GitHub - MenkeTechnologies/fusevm

 ███████╗██╗   ██╗███████╗███████╗██╗   ██╗███╗   ███╗
 ██╔════╝██║   ██║██╔════╝██╔════╝██║   ██║████╗ ████║
 █████╗  ██║   ██║███████╗█████╗  ██║   ██║██╔████╔██║
 ██╔══╝  ██║   ██║╚════██║██╔══╝  ╚██╗ ██╔╝██║╚██╔╝██║
 ██║     ╚██████╔╝███████║███████╗ ╚████╔╝ ██║ ╚═╝ ██║
 ╚═╝      ╚═════╝ ╚══════╝╚══════╝  ╚═══╝  ╚═╝     ╚═╝

`[LANGUAGE-AGNOSTIC BYTECODE VM WITH FUSED SUPERINSTRUCTIONS]`

"One VM to run them all."

A language-agnostic bytecode virtual machine with fused superinstructions and Cranelift JIT. Any language frontend compiles to fusevm opcodes and gets fused hot-loop dispatch, extension opcode tables, stack-based execution with slot-indexed fast paths, and native code compilation via Cranelift — for free. 129 opcodes across 10 categories. Cranelift 0.130 behind jit feature flag.

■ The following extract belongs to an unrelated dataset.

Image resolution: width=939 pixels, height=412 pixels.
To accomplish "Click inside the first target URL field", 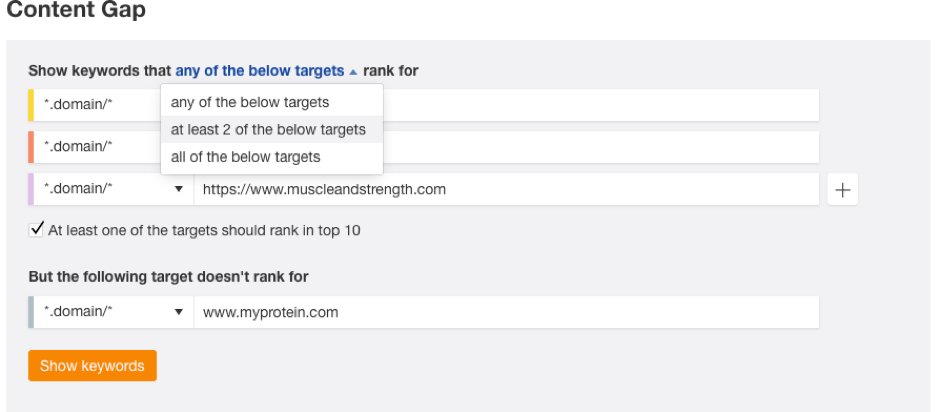I will coord(601,105).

cargo add fusevm --features jit   # with Cranelift JIT
cargo add fusevm                  # interpreter only

`Docs` · `API Reference` · `Crates.io` · `strykelang` · `zshrs`

[0x00] OVERVIEW

fusevm is the shared execution engine behind strykelang, zshrs, and awkrs. All three compile to the same Op enum. The VM doesn't care which language produced the bytecodes.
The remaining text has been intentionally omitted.